*Цель задания 1:*
Ответьте по введению о творчестве Д. Хармса на три вопроса:
(а) Как называется монография Ж.-Ф. Жаккара?
(б) В каком году вышла работа Д.В. Токарева?
(в) Какой выпуск журнала «Театр» упомянут и за какой год?
*Цель задания 2:* Перепишите отрывок из введения о творчестве Д. Хармса, начиная со слов «В настоящий момент» и далее вплоть до слов «определенной степени исчерпан.». При этом поменяйте «монография» на «книга».

*Исходный текст:*
::::::::
Введение

В настоящий момент существует достаточно большой свод критической литературы о творчестве ОБЭРИУ в целом и Д. Хармса в частности. Есть и уже ставшие классическими работы, как, например, монография Ж.-Ф. Жаккара «Даниил Хармс и конец русского авангарда», 11 выпуск журнала «Театр» за 1991 год, и др., и относительно новые исследования, такие, как вышедшая в 2002 году работа Д.В. Токарева «Курс на худшее: абсурд как категория текста у Д. Хармса и С. Беккета». При таком положении дел вопрос, поднятый в данной работе, а именно проблема идентификации самой сущности (специфики) творчества Д. Хармса должен был быть в определенной степени исчерпан.
::::::::
Записи с текстом и указанием на элементы:
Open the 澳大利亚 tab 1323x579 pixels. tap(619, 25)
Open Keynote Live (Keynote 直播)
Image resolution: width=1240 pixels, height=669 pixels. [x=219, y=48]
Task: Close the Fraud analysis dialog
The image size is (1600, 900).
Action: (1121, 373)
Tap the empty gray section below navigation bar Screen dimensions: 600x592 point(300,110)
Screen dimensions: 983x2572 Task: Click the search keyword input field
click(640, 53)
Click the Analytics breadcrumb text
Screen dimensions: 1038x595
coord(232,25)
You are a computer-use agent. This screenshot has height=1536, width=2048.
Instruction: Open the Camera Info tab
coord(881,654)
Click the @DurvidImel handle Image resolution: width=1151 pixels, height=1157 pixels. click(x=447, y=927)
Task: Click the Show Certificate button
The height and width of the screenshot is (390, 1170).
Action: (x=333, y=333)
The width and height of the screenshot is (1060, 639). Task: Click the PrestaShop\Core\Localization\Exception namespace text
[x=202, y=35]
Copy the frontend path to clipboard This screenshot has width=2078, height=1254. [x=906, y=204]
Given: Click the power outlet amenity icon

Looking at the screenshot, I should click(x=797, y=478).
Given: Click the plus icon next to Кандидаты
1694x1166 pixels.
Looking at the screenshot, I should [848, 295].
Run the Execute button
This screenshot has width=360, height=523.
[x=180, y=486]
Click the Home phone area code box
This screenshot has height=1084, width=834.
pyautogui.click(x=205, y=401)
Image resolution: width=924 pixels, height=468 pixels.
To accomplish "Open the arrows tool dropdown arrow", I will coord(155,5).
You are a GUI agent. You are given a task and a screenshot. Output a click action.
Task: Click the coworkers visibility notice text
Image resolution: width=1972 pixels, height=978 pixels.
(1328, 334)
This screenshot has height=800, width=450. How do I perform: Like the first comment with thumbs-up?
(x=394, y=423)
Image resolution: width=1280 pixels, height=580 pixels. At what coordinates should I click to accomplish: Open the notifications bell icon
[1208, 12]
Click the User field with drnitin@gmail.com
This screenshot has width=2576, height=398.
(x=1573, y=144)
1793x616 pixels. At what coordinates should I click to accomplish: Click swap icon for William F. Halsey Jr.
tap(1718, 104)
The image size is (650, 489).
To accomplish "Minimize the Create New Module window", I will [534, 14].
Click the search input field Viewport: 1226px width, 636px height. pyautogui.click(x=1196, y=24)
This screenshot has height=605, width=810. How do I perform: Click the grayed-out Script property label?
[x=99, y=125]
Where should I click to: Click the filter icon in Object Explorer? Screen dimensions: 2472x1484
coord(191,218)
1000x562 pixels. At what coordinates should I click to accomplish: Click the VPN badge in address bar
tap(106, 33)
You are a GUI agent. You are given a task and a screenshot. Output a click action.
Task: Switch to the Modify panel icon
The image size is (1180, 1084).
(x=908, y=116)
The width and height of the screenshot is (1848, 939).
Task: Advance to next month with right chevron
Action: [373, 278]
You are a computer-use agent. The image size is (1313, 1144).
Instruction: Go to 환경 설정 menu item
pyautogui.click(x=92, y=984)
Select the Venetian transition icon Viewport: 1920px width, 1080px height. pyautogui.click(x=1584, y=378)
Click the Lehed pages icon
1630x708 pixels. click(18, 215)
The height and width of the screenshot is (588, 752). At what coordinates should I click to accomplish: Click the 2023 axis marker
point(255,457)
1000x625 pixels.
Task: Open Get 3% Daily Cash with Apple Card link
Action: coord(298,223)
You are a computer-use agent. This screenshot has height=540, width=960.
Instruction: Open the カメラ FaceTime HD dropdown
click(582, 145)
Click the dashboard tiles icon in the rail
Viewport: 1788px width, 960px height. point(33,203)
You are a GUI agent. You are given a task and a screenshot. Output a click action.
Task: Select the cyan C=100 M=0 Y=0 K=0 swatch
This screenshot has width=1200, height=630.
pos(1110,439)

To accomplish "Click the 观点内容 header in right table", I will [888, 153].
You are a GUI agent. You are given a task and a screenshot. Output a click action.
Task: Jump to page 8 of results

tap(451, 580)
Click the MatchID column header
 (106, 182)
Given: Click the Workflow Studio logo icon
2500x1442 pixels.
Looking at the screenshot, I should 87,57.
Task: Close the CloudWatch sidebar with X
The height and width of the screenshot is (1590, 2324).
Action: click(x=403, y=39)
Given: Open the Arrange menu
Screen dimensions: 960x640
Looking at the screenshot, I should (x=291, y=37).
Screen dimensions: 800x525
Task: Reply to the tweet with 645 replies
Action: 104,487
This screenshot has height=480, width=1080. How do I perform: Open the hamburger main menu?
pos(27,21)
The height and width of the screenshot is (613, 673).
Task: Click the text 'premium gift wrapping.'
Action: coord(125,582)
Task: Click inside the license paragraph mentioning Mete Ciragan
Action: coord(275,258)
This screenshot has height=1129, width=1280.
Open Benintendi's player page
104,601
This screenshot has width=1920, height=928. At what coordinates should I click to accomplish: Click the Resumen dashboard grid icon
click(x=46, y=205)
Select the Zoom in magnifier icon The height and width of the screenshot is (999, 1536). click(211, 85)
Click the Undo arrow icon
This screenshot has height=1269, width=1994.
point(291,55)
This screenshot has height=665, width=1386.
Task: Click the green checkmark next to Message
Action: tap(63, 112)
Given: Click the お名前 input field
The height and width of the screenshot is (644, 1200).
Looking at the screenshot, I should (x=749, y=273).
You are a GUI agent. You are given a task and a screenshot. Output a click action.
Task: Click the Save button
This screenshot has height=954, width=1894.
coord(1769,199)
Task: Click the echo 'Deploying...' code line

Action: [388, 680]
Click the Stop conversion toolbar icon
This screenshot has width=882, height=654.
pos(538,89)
::::::::
*Итог задания 1:*
(а) «Даниил Хармс и конец русского авангарда».
(б) В 2002 году.
(в) 11 выпуск за 1991 год.

*Итог задания 2:*
В настоящий момент существует достаточно большой свод критической литературы о творчестве ОБЭРИУ в целом и Д. Хармса в частности. Есть и уже ставшие классическими работы, как, например, книга Ж.-Ф. Жаккара «Даниил Хармс и конец русского авангарда», 11 выпуск журнала «Театр» за 1991 год, и др., и относительно новые исследования, такие, как вышедшая в 2002 году работа Д.В. Токарева «Курс на худшее: абсурд как категория текста у Д. Хармса и С. Беккета». При таком положении дел вопрос, поднятый в данной работе, а именно проблема идентификации самой сущности (специфики) творчества Д. Хармса должен был быть в определенной степени исчерпан.